A tribal hospital is suing the Indian Health Service in New Mexico federal court for suddenly reducing its funding by $16 million during a pandemic, a decision that has sent shock waves through Indian Country.
Attorneys for the Fort Defiance Indian Hospital Board told Law360 on Monday that the $16 million cut represents the first major funding denial to tribal health services since the D.C. Circuit’s unexpected ruling against the Cook Inlet Tribe last year, which found that IHS was not responsible for the costs of operating an alcohol treatment center under the tribe’s Indian Self-Determination and Education Assistance Act contract.
Lloyd B. Miller of Sonosky Chambers Sachse Endreson & Perry LLP, who represents the Fort Defiance Indian Hospital, said IHS cited the D.C. Circuit decision as the reason for reducing the hospital’s funding by 90% in December, one month after the proposed contract review period was over.
According to the lawsuit filed on Friday, the IHS itself had calculated the hospital’s indirect contract support costs at $18.5 million in October 2021 — less than two weeks before the agency review period was over.
“What’s shocking about the case is the agency was sending in the paperwork to the tribe, saying, … ‘We think it’s going to be 18.5 million,’” and were going back and forth with the tribe over its request for an additional $100,000, Miller said.
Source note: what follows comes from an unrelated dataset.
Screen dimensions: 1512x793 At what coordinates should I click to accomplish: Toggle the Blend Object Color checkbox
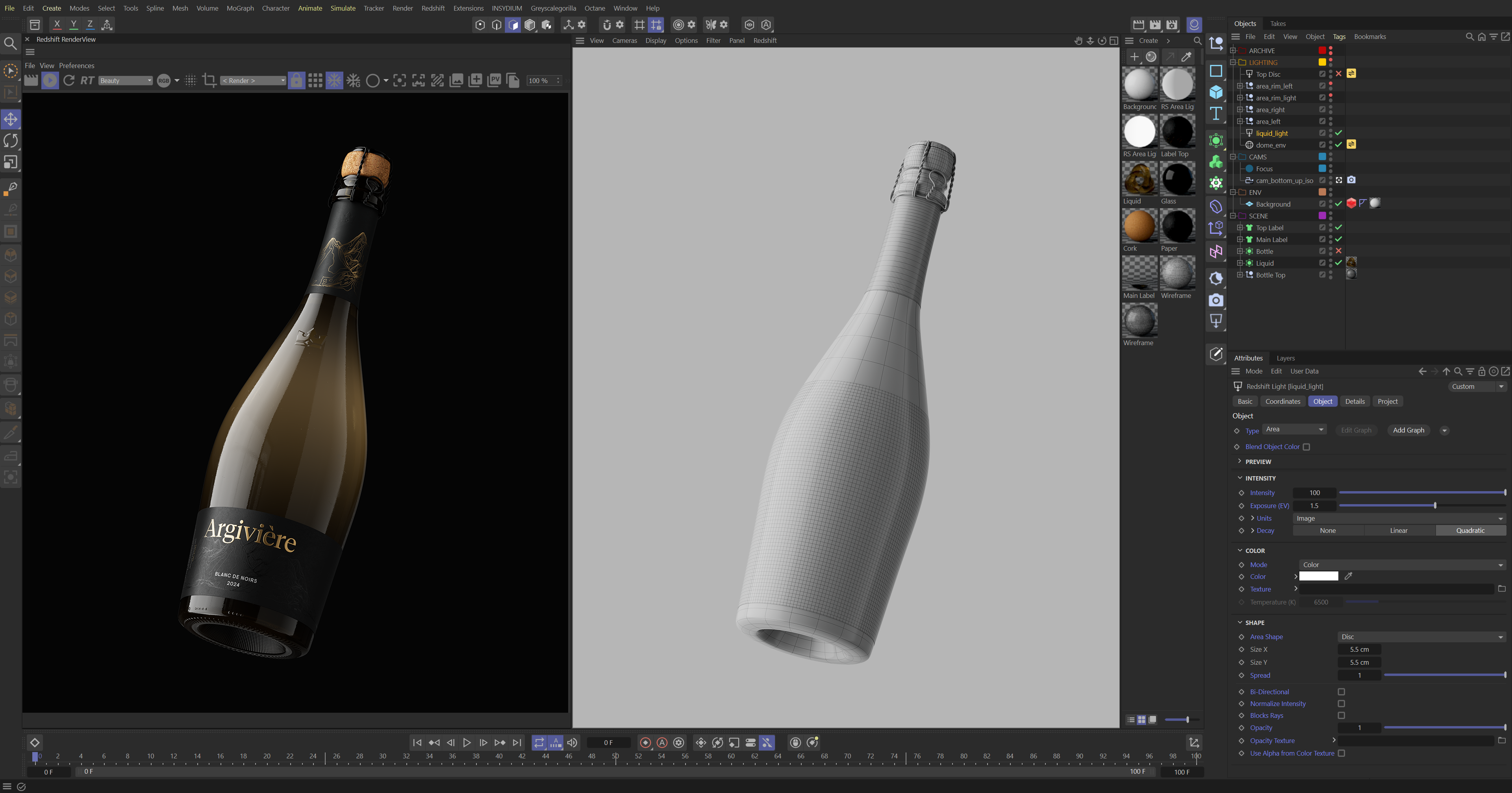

Then, just before the Nov. 1 deadline to accept or deny the proposed contract renewal, IHS slashed the funding to $1.5 million.
The funding cut endangers health services for some 47,000 Navajo Nation members, according to the complaint, at a time when its current staff “is struggling to stay on top of the current positive COVID 19 patient case load.” Now, the hospital will be forced to eliminate certain low-revenue programs, including those that benefit elders and rural communities, it said.
Miller told Law360 that the agency’s decision to gut support for the Fort Defiance Indian Hospital “has caused reverberations across Indian Country.” Miller has represented tribes in litigation against the Indian Health Service for decades, and in 2005, he won a U.S. Supreme Court ruling that established the government’s responsibility to pay contract support costs under the ISDA.
“There are calls for congressional investigation into this, congressional amendments, [and] there have been calls for the IHS to reverse course to at least stop any further reductions until there’s a lot more study and tribal consultation,” he said.
Fort Defiance argued on Friday that the agency passed the 90-day deadline under the ISDA to accept or deny its proposed contract renewal and that by law, the proposal must be accepted by default. The complaint also states that IHS violated the statute by failing to fund a renewal contract that was “materially indistinguishable” from its prior contract, which was approved by the agency in 2018.
According to the complaint, “IHS was also required to share relevant information with [Fort Defiance Indian Hospital Board] to avoid declination of the proposal and to provide necessary requested technical assistance to avoid the declination,” but never did.
Finally, the hospital asserted that the ISDA prohibits the government from reducing funding in subsequent years. The complaint seeks immediate injunctive relief in an order compelling the IHS to accept and fully fund its proposed contract renewal.
“I think the agency is out of control,” Miller said, “and either the courts or Congress has to bring some sanity back.”
IHS declined to comment on the pending litigation.
Fort Defiance Indian Hospital Board is represented by Lloyd B. Miller and Rebecca A. Patterson of Sonosky Chambers Sachse Miller & Monkman LLP and Steven Boos of the Law Office of Stephen Boos LLC.
Counsel for the government could not be determined.
The case is Fort Defiance Indian Hospital Board Inc. v. Becerra et al., case number 1:22-cv-00098, in U.S. District Court for the District of New Mexico.